• _SHORT PROBLEM_: Count the lines of the data below that contain the string "header". Give only the number.

════════════════

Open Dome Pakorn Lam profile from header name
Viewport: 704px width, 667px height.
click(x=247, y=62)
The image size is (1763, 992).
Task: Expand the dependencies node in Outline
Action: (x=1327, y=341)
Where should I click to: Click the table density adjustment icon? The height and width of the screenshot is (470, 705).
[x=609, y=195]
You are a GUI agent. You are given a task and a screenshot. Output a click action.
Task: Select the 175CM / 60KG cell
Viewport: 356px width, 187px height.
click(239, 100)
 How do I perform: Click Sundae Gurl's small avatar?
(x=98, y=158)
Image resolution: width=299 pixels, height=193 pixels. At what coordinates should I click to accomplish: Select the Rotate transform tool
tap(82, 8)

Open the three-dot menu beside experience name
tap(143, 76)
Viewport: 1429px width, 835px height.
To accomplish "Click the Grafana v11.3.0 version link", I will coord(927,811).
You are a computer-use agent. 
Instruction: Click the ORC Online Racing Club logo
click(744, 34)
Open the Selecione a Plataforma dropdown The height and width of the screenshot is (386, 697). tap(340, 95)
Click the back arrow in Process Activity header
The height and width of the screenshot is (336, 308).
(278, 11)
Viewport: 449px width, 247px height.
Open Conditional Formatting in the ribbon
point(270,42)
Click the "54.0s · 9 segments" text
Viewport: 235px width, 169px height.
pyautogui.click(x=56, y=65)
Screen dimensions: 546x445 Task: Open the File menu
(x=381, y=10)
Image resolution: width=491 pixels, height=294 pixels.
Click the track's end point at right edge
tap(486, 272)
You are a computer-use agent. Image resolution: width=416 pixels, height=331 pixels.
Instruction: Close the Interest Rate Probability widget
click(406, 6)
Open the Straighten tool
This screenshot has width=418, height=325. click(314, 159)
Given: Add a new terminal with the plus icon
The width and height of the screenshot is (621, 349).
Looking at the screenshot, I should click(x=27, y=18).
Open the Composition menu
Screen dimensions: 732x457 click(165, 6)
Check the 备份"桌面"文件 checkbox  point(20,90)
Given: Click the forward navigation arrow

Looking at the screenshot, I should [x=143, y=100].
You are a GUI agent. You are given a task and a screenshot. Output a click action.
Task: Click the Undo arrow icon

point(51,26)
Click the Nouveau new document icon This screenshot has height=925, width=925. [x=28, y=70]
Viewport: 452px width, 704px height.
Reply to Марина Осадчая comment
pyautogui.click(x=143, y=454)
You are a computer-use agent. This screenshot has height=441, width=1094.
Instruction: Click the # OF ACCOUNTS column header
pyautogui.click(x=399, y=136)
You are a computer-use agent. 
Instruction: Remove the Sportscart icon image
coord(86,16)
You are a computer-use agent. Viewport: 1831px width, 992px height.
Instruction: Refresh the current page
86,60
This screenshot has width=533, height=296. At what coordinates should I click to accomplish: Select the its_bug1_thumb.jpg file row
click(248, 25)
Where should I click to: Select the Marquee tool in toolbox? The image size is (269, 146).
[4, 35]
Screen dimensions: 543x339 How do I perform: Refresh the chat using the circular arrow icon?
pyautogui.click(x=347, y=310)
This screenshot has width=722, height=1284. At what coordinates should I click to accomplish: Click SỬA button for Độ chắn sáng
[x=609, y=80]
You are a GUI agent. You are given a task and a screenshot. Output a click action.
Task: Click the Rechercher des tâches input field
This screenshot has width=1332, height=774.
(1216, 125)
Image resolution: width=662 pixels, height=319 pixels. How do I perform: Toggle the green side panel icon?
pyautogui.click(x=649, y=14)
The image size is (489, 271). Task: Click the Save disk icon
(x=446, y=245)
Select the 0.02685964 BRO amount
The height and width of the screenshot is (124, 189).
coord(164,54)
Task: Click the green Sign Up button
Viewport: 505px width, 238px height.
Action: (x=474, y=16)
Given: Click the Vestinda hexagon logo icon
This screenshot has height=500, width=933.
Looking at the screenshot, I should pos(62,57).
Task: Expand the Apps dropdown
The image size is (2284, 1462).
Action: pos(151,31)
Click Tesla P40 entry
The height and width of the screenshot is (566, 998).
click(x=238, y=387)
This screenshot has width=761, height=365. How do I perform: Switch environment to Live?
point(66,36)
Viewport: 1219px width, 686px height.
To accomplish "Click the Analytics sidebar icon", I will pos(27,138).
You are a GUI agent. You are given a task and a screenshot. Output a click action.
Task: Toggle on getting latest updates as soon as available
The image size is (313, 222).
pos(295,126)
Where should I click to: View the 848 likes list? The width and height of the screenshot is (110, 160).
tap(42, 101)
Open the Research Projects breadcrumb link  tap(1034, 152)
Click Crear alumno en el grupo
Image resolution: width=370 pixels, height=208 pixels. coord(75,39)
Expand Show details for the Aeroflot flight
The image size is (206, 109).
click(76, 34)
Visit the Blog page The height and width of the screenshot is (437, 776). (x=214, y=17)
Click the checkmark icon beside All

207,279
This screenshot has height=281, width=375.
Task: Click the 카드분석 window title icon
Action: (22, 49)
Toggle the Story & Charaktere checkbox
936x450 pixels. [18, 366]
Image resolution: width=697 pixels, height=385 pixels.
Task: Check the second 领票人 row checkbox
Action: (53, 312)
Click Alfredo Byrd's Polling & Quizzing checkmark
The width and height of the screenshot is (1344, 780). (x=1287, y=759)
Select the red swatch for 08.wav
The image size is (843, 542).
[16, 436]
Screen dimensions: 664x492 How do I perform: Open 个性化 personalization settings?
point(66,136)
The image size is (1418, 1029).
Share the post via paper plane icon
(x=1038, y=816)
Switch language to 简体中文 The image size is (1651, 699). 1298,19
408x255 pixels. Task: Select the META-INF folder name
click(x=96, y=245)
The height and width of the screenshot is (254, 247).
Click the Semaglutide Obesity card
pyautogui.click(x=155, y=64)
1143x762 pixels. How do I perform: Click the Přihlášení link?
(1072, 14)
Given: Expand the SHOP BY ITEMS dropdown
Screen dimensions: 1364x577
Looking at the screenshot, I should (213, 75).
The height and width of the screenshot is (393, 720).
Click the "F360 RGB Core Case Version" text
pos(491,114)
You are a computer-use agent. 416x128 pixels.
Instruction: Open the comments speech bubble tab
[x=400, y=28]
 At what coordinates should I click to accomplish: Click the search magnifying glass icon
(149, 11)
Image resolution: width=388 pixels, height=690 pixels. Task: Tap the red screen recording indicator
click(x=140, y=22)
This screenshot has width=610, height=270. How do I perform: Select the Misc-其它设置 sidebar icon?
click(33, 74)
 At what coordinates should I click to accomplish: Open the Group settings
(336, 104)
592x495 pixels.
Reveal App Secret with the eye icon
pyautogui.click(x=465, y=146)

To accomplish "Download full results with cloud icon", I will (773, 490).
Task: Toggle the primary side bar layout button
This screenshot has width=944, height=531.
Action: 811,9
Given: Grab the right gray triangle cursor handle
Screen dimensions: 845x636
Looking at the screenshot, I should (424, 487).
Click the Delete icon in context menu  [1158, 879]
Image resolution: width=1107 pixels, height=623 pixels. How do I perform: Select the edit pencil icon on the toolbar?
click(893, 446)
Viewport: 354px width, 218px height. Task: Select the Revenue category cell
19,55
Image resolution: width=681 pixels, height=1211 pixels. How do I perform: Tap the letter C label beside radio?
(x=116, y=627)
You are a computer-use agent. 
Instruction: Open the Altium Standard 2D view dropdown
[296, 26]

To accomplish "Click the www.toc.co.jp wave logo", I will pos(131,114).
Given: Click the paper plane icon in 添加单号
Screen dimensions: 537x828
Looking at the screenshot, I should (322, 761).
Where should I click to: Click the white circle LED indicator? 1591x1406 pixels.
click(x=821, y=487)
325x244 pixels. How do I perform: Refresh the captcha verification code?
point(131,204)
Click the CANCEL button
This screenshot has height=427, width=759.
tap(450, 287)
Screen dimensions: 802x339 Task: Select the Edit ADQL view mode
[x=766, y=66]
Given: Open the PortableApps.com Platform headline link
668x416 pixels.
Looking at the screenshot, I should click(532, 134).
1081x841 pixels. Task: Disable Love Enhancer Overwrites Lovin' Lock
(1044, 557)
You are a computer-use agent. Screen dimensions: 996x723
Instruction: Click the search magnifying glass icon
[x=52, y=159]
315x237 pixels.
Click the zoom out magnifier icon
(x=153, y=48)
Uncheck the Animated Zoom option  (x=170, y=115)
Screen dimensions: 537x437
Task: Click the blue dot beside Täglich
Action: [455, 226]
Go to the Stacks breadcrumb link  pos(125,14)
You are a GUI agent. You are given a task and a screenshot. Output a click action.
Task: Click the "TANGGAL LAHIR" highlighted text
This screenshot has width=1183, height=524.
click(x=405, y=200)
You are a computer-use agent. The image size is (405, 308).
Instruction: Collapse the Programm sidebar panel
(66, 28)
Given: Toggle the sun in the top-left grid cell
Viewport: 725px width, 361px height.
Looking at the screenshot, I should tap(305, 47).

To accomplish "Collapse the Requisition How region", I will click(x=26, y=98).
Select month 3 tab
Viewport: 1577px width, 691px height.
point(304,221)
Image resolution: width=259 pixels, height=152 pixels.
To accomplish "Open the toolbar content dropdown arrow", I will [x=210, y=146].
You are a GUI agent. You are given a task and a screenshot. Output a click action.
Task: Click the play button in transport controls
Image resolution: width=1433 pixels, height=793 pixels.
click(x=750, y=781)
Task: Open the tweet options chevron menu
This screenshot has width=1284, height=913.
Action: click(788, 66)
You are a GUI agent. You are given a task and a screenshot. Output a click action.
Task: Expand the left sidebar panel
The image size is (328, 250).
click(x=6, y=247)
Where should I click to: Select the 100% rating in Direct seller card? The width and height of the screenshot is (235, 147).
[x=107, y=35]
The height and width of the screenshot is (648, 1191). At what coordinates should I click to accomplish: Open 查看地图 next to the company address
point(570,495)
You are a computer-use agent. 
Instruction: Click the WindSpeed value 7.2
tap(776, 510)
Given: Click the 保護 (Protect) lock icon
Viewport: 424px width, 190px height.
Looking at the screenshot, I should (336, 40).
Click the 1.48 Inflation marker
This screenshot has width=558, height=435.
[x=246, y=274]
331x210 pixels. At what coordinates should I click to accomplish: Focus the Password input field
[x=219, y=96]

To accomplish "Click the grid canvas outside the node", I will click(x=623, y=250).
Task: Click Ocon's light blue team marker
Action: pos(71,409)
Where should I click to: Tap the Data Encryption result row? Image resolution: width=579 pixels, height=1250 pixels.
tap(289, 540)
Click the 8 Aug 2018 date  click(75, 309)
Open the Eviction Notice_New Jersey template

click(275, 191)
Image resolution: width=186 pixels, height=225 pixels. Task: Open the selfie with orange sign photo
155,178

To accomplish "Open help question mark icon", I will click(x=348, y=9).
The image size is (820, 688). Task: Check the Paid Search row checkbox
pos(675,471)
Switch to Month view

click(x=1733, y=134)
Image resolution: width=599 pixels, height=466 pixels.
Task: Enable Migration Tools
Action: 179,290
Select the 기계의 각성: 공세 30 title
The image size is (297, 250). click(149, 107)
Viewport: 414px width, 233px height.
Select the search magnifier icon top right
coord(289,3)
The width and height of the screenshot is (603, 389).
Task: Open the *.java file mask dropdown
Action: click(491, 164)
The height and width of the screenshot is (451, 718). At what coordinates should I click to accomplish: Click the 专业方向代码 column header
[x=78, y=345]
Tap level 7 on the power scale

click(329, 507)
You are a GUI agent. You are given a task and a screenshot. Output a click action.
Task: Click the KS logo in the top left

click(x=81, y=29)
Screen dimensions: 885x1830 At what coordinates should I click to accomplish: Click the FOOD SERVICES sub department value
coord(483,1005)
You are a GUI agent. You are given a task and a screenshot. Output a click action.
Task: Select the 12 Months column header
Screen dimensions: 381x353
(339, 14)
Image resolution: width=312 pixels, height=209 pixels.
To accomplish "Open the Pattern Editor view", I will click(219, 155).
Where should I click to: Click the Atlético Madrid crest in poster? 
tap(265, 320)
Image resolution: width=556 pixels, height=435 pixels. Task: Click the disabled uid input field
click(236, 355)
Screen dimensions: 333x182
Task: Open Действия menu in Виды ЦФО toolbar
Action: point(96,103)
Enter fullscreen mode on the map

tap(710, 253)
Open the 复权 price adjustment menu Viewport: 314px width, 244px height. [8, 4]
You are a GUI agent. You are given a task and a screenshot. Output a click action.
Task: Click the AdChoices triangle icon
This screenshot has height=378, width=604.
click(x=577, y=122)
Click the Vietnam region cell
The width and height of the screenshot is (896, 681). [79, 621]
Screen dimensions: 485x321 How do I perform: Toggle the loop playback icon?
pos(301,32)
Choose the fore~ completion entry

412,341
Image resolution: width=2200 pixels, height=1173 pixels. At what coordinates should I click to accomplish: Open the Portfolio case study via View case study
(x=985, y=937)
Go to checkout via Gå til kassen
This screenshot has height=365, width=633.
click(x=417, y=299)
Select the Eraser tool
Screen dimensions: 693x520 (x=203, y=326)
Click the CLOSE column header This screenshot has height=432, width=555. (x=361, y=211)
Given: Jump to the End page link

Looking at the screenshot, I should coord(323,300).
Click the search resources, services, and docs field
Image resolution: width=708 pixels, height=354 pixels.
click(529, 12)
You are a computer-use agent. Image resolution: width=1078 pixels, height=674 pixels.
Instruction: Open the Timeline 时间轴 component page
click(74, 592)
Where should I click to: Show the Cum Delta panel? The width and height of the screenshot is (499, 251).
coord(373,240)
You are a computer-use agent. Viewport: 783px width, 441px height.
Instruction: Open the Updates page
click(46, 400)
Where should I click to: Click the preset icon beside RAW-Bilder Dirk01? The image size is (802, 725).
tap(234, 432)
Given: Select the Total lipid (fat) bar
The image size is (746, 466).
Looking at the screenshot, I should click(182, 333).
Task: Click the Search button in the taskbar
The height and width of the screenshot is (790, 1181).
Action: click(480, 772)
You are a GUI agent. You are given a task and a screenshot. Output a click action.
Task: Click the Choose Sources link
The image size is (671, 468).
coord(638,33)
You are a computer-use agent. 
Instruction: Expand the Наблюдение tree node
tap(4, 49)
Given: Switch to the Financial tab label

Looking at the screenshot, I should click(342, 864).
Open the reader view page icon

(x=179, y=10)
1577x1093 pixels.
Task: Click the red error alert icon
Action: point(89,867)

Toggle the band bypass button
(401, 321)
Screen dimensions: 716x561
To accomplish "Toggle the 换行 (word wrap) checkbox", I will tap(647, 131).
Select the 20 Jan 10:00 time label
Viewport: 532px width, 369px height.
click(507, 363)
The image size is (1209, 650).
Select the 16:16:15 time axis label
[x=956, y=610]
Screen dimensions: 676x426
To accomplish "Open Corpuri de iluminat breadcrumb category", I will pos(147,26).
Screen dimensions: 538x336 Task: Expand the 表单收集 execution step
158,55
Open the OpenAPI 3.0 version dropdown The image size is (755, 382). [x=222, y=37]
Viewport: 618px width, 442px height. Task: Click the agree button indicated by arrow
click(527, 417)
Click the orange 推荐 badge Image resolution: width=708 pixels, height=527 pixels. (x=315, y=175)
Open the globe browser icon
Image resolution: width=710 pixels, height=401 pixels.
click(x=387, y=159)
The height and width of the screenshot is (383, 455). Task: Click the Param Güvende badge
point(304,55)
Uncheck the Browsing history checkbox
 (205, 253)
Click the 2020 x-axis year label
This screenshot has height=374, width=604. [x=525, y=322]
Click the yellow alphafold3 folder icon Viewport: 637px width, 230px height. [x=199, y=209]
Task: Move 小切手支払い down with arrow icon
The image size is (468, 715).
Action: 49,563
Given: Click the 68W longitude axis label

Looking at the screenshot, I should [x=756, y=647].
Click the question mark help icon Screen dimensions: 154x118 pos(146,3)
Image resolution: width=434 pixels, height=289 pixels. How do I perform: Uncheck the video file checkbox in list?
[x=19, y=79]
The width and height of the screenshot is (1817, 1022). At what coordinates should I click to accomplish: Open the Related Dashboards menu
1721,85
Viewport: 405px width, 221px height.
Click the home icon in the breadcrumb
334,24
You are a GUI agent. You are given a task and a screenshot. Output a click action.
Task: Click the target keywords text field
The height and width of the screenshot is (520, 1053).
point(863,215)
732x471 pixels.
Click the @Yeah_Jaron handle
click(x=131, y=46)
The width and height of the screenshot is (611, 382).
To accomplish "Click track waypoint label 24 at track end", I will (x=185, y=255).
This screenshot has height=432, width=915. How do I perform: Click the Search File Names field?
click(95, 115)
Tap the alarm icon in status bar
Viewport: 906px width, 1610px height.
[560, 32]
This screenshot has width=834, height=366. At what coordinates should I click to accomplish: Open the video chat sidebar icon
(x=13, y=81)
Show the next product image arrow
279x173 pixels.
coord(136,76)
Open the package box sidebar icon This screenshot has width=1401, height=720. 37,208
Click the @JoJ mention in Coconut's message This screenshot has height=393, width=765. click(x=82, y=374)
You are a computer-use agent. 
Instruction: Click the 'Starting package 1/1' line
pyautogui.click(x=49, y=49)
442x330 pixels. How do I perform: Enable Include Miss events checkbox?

════════════════

• _OUTPUT BELOW_: 6